By now it was clear that it wasn’t the eagle which so enraged the peacock, but the colour blue. The peacock was still young and had clearly reached the onset of puberty – he had only recently grown his blue plumage and his train still wasn’t particularly long – and the McIntoshes assumed that this was all some kind of adolescent hormonal confusion. The only blue thing the bird didn’t attack was the other peacocks. They were also the only things which fought back. The mating season was over, but they hadn’t noticed the peacock acting strangely then. Nobody knew whether he had mated successfully, and something must have gone wrong. The McIntoshes decided to wait and see whether the problem would clear up on its own over the winter and, if they had the chance, to ask for the vet’s advice. At the moment they just didn’t have time to deal with it – they were expecting important guests.

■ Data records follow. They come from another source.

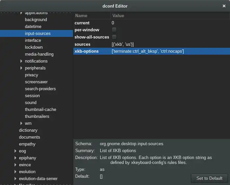Click Set to Default button
The height and width of the screenshot is (185, 230).
(x=209, y=178)
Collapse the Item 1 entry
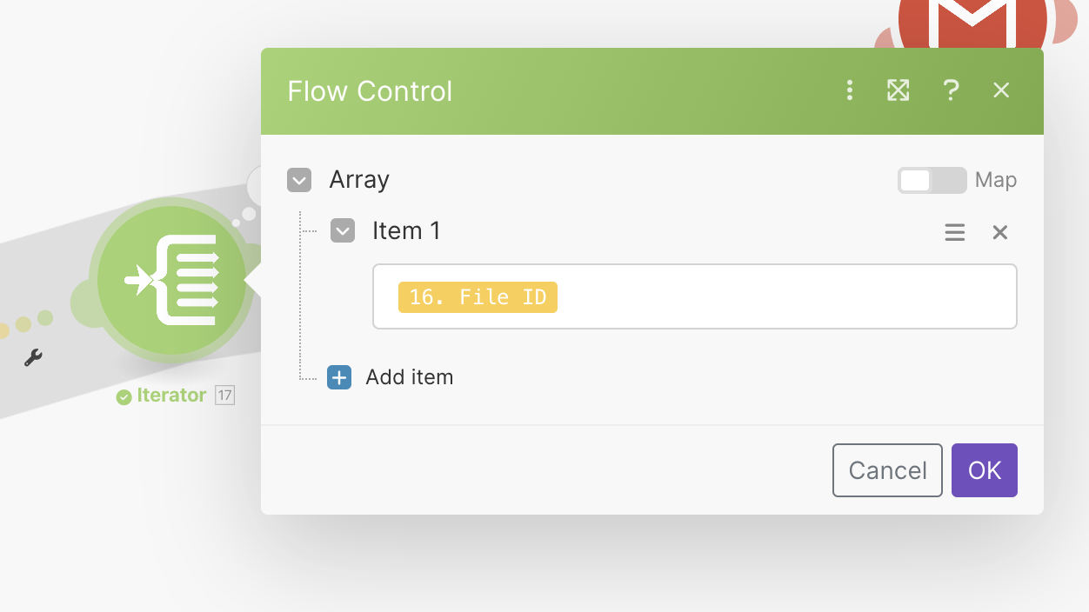1089x612 pixels. pos(343,231)
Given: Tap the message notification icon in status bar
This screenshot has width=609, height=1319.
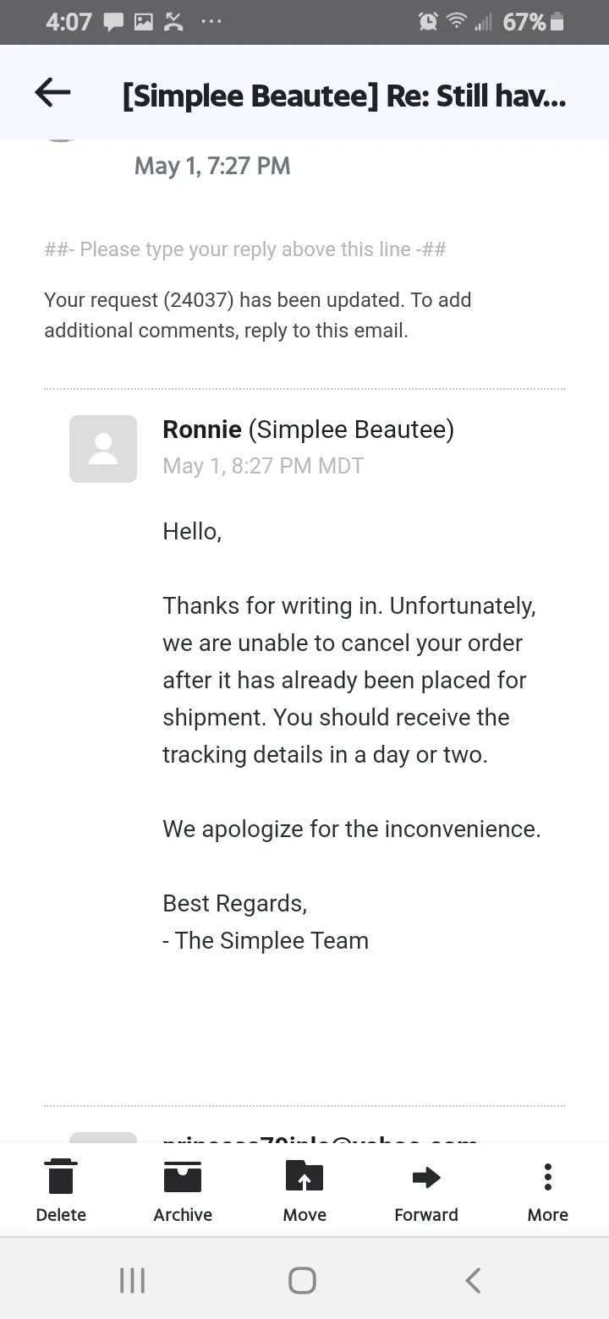Looking at the screenshot, I should (x=113, y=23).
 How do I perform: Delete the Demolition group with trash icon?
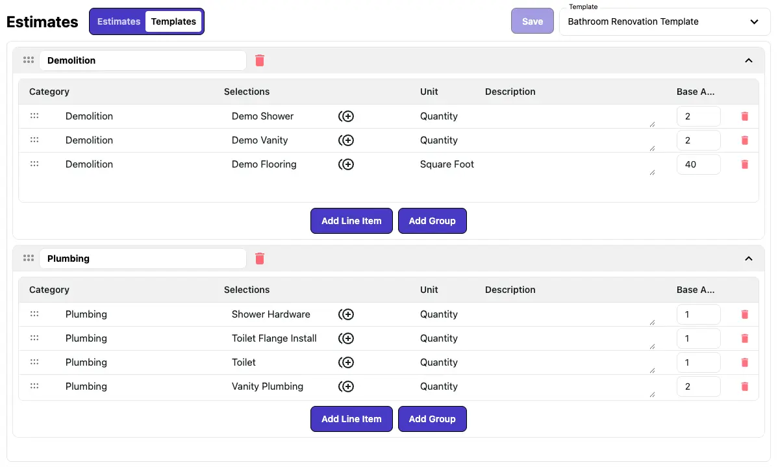click(x=260, y=60)
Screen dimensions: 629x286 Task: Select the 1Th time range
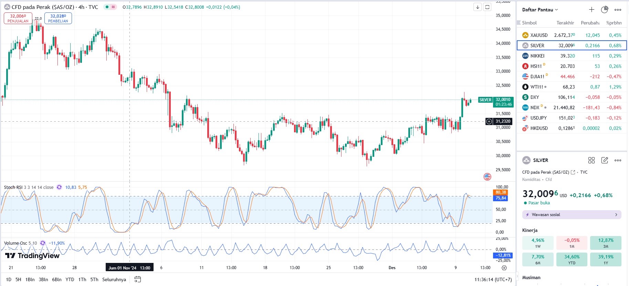point(82,279)
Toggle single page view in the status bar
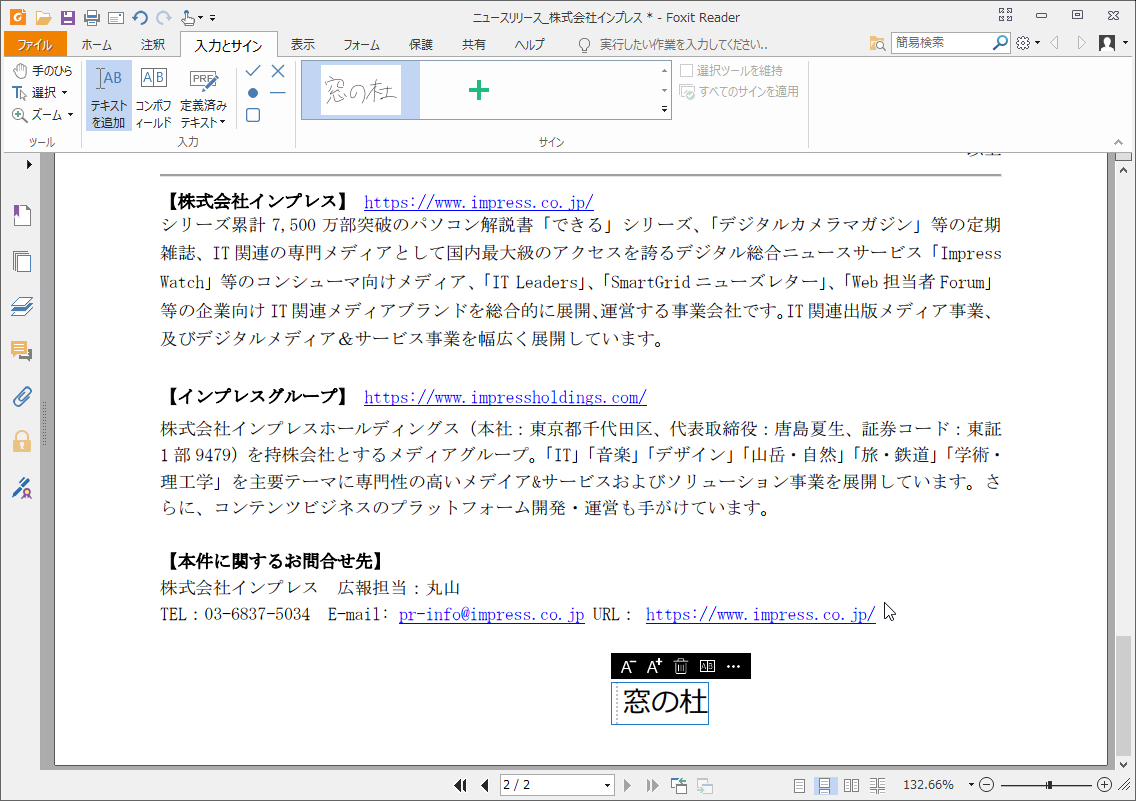 (x=799, y=785)
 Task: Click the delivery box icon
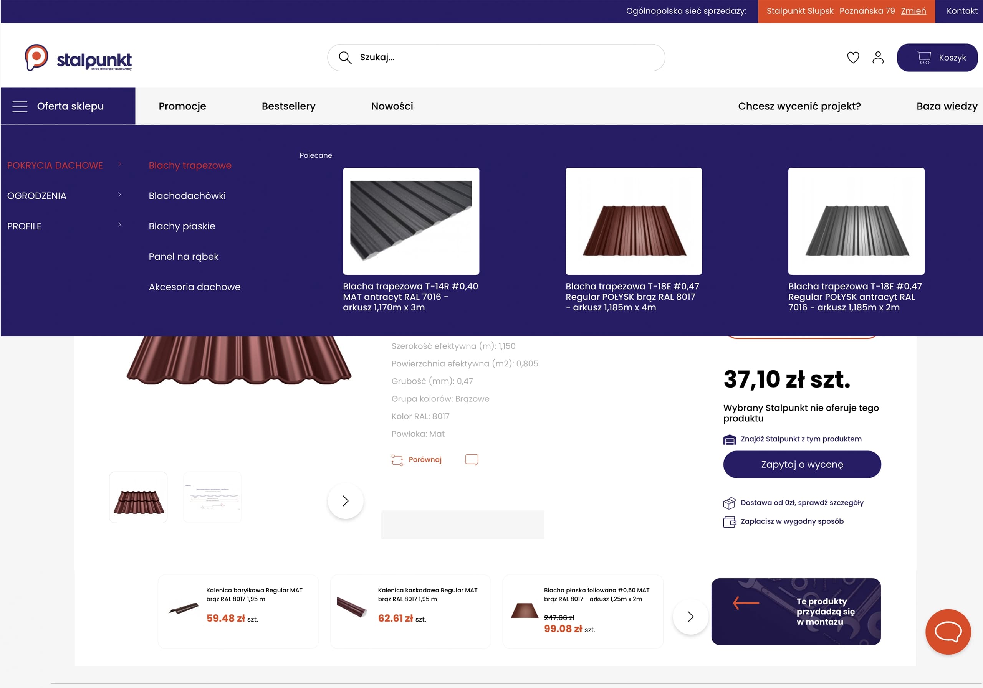point(729,503)
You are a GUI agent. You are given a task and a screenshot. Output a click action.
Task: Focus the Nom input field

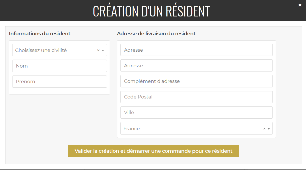[x=59, y=66]
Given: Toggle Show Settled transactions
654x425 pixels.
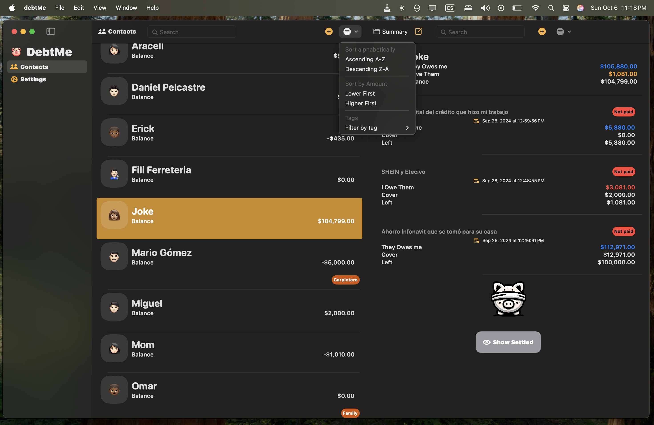Looking at the screenshot, I should click(x=508, y=342).
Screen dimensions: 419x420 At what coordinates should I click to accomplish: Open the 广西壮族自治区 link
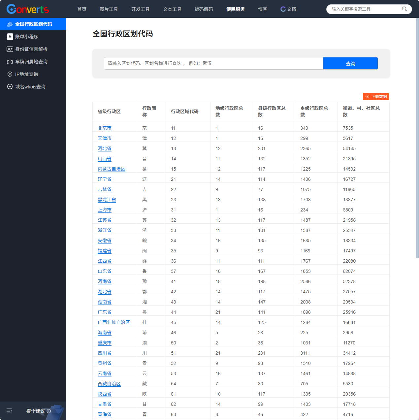[113, 322]
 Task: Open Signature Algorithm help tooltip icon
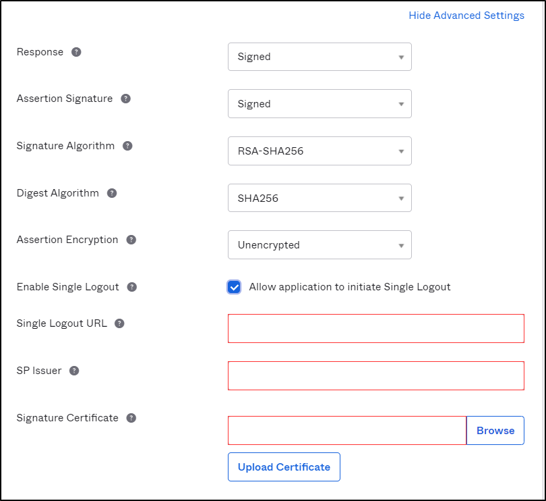[x=127, y=146]
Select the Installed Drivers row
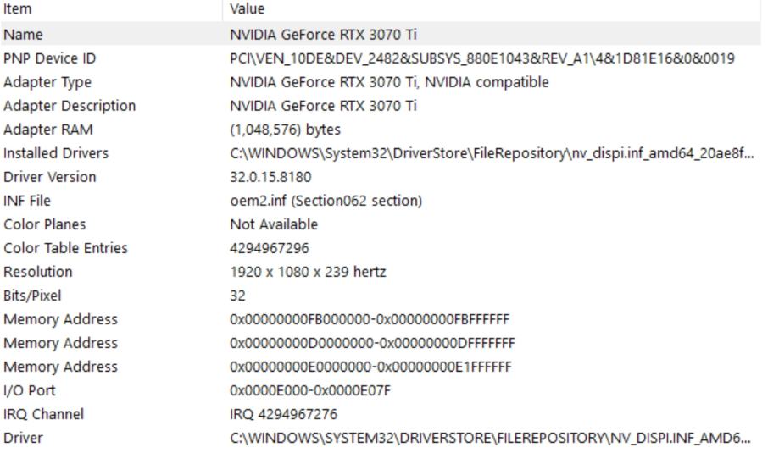 tap(56, 153)
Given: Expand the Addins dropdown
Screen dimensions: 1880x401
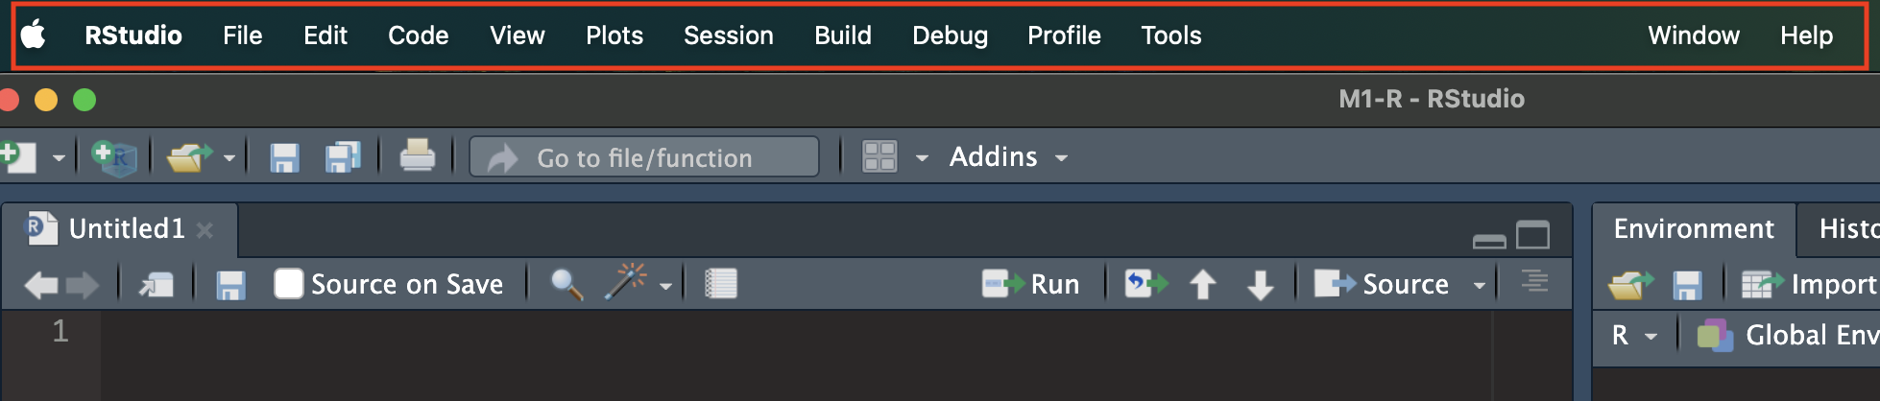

The management of the investment department of a London private bank had rented the entire west wing for a long weekend at the end of November. The head of the department was travelling with four colleagues, a cook and a psychologist, for Creative Time-Out and Teambuilding Activities – as it was called. Creative, complained Hamish McIntosh, why do bankers need to be creative, thank you very much, perhaps to doctor balance sheets? The McIntoshes sensed from the very first telephone calls with the department secretary (who wouldn’t be coming herself) that the head of the investment department could be somewhat difficult. But she was bringing money. And so they were busy doing up the west wing, for it might have been pretty luxurious a hundred years ago, but that was a hundred years ago. And it was about that long since anyone had come here with their own cook too.